À l'école de la Cathédrale, les petites infractions au règlement étaient punies de manière standard par des "lignes", c'est-à-dire que le trublion devait copier un nombre de pages donné dans un des excellents ouvrages soumis à l'étude de ses condisciples. "Maxted, cinq pages ; Ballard, huit." Voilà comment tombait la sentence. La corvée, considérable, s'ajoutait aux devoirs normaux. En général, le texte choisi était tiré d'un des livres victoriens de la bibliothèque scolaire — G. A. Henty, Dickens (on nous fit lire Le Conte des deux cités, dont je détestai le profond pessimisme) ou Charles Kingsley.
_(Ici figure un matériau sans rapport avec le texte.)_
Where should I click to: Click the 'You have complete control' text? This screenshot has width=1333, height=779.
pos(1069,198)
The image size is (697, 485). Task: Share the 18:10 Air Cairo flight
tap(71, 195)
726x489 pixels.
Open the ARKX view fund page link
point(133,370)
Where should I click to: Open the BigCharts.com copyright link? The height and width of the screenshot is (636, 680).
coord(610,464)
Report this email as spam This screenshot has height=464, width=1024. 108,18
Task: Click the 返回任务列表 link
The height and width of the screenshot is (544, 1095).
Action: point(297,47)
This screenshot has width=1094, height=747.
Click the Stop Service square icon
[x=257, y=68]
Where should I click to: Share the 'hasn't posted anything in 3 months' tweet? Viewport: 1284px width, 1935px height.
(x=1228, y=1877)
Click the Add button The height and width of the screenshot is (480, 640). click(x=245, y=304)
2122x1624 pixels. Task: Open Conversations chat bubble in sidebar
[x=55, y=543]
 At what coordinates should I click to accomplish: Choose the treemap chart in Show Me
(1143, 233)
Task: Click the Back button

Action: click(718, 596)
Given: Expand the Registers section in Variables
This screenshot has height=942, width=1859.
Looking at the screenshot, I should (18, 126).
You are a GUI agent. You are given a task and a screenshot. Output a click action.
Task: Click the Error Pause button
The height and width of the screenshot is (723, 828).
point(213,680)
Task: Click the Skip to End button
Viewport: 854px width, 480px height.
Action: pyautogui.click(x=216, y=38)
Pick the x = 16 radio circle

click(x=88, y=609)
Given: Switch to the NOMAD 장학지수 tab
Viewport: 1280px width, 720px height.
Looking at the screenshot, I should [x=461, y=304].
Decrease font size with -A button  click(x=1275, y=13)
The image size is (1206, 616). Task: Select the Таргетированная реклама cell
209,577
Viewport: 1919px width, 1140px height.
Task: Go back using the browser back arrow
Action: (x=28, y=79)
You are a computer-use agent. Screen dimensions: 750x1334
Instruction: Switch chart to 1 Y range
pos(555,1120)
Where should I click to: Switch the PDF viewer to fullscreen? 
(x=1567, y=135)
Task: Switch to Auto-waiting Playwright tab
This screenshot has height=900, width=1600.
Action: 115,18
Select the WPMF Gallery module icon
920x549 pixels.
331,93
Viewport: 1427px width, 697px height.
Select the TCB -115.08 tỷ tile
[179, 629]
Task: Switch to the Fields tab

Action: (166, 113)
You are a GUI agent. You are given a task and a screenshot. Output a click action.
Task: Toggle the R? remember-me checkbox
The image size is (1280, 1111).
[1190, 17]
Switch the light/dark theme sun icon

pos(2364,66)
Un soir, à la maison, pendant que je copiais laborieusement d'interminables paragraphes de Westward Ho !, de Kingsley, un roman sur les colonies espagnoles des Caraïbes, la pensée me vint que je écrivant moi-même l'histoire. Je rédigeai donc des aventures de piraterie aussi fiévreuses que palpitantes. Comme tous mes condisciples, je tenais pour acquis que nos enseignants ne lisaient jamais nos lignes, mais le lendemain du jour où je rendis ma copie le révérend Matthews me désigna d'un air sévère à toute la classe d'histoire sainte en disant :
"La prochaine fois, Ballard, gardez-vous de recopier un mauvais roman…"
Telle fut ma première critique — une sorte de reconnaissance qui me poussa à d'autres tentatives, pour mon propre amusement. Peut-être plaça-t-elle ma fiction sur ses rails de subversion.
James Graham Ballard, La vie et rien d'autre [2008], trad. Michelle Charrier, Paris, éditions Denoël, 2009, p. 51-52.